Heart rate variability (HRV) is a topic I have spoken about in the past. If I revisit it today, it is simply because it is possibly the most important variable you should know about yourself. After body fat percentage, perhaps. So why is HRV so important?
At the risk of oversimplification, we need one metric that critically captures what is happening to our body at any given point in time, day or night. We have a whole bunch of options.
Blood pressure, SPO2 (made famous during COVID), temperature, and so on. However, many of these metrics are very useful when you are inflamed. Take temperature, for example. It is excellent for telling you that you are sick, have an infection, or even have cancer.
However, if your temperature is normal, it still does not tell you whether your body is working optimally. Hence HRV. So what is HRV?
When your heart beats, it does not beat with the consistency of a metronome. It varies. For example, in one minute, it could beat 50 or 150 times. Which means there is a variation in the manner in which it beats.
This variation indicates how well your body and its entire nervous system are coping.

::::::::::

WHAT TO DO >>
a: Decide whether each statement agrees with the passage on heart rate variability. For each, answer yes or no and quote the words of the passage that settle it.
(i) The passage ranks body fat percentage ahead of HRV.
(ii) A normal temperature shows that the body is working optimally.
(iii) The heart beats with the consistency of a metronome.
b: Answer these questions from the passage on heart rate variability, one per line:
(i) Which metric was made famous during COVID?
(ii) Besides being sick, what two conditions can temperature tell you that you have?
(iii) What does the variation in heartbeat indicate?
c: Pick up the passage on heart rate variability after its final sentence and continue it.

::::::::::

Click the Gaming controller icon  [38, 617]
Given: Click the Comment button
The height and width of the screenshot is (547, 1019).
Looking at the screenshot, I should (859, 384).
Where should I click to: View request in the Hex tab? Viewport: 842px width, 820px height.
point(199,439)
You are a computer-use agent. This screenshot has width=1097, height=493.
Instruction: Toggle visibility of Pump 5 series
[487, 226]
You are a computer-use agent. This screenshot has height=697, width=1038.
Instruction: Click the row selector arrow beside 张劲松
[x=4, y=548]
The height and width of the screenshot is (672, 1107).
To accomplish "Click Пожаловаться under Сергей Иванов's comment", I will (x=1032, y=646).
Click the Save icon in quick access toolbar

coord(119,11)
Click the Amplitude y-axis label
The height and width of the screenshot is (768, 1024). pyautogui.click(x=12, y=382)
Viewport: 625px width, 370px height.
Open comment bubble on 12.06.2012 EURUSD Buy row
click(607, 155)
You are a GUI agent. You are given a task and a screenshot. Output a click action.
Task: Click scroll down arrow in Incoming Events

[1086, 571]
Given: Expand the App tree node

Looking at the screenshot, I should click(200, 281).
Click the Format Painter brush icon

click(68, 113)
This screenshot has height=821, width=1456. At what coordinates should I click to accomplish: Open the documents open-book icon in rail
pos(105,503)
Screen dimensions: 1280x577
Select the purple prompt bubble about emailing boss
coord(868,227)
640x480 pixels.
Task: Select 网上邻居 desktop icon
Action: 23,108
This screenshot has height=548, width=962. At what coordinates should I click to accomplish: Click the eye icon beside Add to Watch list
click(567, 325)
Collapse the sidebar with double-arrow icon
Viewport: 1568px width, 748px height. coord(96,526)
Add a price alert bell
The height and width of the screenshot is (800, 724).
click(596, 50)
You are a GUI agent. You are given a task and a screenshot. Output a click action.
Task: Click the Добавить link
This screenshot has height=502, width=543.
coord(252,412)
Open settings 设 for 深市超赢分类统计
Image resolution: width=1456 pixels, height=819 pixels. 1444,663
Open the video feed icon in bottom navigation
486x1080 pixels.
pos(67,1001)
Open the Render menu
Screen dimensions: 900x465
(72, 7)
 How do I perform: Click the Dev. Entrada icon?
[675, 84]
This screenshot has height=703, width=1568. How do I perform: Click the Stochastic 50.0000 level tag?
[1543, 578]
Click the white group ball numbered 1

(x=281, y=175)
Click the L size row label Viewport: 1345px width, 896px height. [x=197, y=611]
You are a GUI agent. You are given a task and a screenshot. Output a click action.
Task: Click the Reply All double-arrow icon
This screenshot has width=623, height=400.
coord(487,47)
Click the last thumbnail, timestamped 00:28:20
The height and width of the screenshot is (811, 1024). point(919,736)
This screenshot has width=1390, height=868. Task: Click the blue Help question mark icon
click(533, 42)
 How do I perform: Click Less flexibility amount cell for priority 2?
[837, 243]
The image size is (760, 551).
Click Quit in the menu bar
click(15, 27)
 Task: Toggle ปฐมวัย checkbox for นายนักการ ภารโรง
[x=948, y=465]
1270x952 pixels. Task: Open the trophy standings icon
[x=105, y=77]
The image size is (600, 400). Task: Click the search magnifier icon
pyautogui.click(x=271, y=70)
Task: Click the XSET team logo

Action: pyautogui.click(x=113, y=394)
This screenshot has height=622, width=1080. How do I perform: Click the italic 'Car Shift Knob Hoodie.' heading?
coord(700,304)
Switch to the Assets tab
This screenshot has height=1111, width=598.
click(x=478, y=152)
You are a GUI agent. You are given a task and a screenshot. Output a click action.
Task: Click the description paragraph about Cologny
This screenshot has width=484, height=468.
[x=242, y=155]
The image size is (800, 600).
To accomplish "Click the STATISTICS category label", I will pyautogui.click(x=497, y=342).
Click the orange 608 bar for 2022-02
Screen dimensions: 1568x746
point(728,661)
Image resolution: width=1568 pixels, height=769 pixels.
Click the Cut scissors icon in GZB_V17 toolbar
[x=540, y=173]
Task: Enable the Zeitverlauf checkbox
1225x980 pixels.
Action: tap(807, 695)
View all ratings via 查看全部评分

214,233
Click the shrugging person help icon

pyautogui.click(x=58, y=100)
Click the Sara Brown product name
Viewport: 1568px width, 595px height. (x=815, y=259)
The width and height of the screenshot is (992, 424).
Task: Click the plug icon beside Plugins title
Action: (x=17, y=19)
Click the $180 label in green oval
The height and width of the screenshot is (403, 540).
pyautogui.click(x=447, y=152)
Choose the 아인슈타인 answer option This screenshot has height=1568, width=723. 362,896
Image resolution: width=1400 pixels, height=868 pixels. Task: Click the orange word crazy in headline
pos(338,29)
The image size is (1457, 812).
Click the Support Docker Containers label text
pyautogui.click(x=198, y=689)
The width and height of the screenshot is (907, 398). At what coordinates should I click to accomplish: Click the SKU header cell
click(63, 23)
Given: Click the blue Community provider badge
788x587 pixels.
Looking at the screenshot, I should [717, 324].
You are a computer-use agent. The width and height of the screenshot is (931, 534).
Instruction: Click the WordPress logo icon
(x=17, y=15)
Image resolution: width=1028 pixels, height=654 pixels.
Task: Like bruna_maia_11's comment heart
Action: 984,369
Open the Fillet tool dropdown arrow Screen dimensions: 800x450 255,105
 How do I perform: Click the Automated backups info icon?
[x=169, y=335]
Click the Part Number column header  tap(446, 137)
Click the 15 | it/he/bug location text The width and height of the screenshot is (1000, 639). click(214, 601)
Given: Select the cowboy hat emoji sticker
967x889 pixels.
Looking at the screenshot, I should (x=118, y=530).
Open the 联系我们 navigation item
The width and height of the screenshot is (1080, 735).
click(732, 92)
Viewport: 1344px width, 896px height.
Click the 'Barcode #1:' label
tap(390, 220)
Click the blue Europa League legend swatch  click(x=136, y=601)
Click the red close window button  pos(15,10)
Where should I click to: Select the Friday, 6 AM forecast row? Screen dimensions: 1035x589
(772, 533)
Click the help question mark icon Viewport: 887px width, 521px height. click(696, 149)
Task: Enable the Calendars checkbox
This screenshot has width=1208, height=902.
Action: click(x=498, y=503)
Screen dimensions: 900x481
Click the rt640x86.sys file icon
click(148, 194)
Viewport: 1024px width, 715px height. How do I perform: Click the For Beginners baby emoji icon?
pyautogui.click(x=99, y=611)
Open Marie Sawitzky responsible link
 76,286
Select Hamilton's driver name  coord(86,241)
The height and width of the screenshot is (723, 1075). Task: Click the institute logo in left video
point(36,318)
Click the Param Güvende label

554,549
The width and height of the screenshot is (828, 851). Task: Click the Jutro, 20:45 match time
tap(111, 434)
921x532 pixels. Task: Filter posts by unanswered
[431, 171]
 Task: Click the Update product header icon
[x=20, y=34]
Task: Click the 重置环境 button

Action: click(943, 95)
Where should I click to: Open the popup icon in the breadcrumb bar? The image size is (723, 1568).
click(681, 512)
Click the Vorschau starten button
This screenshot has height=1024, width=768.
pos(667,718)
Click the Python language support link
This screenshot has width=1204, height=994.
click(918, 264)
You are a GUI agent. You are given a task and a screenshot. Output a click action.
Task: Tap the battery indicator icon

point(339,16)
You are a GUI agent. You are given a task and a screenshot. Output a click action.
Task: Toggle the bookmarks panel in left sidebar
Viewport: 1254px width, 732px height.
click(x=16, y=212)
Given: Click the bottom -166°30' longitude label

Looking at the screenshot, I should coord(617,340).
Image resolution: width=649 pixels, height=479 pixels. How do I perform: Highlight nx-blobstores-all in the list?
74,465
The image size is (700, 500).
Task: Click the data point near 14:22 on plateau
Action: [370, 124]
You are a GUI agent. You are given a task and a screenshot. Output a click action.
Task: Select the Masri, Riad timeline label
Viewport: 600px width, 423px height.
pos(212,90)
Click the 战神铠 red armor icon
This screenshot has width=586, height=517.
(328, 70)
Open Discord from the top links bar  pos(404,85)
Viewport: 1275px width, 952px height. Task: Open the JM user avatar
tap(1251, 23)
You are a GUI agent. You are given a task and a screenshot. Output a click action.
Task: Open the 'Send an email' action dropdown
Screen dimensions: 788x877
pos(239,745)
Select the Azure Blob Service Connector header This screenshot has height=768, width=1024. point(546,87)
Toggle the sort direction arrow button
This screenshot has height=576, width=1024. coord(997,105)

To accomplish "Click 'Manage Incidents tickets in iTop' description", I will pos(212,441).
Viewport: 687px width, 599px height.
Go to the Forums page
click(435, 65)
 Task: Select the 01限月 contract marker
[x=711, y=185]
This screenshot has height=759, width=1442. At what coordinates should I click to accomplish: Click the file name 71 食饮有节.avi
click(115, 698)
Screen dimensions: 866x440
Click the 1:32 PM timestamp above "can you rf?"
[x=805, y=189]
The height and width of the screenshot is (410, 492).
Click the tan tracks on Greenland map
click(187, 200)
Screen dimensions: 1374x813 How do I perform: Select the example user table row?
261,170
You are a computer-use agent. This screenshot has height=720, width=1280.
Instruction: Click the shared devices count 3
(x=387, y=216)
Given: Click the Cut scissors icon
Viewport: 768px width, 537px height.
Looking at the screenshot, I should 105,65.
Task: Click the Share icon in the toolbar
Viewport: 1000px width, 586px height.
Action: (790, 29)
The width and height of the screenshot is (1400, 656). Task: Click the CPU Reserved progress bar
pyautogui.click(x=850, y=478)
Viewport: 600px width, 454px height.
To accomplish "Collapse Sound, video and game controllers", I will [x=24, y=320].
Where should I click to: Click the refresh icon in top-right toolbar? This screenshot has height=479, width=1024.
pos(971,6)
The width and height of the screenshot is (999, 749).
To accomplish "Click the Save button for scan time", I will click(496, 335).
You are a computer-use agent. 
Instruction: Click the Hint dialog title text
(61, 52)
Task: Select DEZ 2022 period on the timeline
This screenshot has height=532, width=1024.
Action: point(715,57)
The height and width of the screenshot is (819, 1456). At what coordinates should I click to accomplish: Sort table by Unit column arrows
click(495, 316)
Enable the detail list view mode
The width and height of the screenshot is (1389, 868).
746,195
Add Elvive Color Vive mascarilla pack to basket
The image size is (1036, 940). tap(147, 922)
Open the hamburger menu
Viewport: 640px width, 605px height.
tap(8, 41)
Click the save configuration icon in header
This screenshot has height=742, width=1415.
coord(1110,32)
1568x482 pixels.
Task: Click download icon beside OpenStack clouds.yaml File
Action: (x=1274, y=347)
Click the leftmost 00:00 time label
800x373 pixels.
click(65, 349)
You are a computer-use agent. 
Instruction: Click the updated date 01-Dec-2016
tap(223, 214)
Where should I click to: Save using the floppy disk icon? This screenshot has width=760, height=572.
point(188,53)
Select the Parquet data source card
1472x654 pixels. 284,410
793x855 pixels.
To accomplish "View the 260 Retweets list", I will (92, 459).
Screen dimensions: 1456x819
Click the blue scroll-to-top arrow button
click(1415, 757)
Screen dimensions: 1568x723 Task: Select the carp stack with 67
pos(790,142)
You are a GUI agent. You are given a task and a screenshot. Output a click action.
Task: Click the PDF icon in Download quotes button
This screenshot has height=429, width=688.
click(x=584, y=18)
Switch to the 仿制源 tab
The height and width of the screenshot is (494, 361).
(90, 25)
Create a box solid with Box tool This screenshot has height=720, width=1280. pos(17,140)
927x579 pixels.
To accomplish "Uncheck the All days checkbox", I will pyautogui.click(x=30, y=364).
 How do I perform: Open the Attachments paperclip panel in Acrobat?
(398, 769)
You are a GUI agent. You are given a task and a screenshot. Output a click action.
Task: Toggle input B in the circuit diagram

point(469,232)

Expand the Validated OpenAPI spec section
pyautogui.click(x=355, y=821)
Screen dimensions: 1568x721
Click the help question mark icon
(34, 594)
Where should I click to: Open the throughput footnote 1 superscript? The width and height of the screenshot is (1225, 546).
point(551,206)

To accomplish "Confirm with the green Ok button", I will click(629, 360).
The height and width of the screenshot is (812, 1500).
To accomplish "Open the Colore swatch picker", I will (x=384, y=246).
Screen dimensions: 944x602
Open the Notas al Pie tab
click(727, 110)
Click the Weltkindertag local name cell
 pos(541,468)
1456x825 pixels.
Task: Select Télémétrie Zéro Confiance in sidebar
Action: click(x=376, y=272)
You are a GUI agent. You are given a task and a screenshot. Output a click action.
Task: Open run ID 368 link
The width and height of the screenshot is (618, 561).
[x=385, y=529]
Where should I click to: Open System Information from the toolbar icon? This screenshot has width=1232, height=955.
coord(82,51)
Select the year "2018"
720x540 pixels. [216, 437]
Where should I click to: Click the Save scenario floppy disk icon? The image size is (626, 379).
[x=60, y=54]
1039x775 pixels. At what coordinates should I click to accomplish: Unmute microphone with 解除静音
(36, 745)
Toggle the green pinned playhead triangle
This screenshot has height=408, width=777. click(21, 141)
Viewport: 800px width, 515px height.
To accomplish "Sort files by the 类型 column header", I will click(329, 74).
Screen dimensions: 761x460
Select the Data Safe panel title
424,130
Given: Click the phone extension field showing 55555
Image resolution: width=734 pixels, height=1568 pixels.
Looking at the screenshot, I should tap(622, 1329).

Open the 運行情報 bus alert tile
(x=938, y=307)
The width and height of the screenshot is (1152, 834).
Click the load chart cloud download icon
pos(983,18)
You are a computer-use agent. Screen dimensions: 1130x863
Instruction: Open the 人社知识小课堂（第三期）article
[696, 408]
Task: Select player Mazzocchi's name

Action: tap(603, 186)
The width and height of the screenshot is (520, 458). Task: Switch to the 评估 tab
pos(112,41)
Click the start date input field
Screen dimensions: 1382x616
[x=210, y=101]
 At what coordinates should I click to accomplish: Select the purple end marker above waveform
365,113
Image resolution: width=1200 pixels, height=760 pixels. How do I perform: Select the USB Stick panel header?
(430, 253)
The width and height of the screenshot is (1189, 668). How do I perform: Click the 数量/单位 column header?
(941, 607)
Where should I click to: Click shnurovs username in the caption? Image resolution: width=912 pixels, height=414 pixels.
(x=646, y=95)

::::::::::

EXERCISE RESPONSES >>
a:
(i) Yes: "After body fat percentage, perhaps."
(ii) No: "if your temperature is normal, it still does not tell you whether your body is working optimally."
(iii) No: "it does not beat with the consistency of a metronome."

b:
(i) SPO2
(ii) An infection or cancer
(iii) How well your body and its entire nervous system are coping

c:
At the risk of oversimplification, you want a higher variation or high heart rate variability. A higher variation means your heart thought it was fine to pause. To beat less often per minute.
The body is sending signals to the heart, saying, Look, things are fine; there is no crisis; I do not need to run anywhere; there is no threat. So even if they are milliseconds, take a break.
This signal is then transmitted to the nervous system, which sighs in relief and says, Great, I do not need to alert my entire body and flood it with chemicals to signal danger. Think of this happening day in and day out, again and again.
You can see why having a high HRV, or variability, is great for creating a sense of calm in your body.
The best way to measure is with a chest strap. Your watch measures pulse, not heartbeat.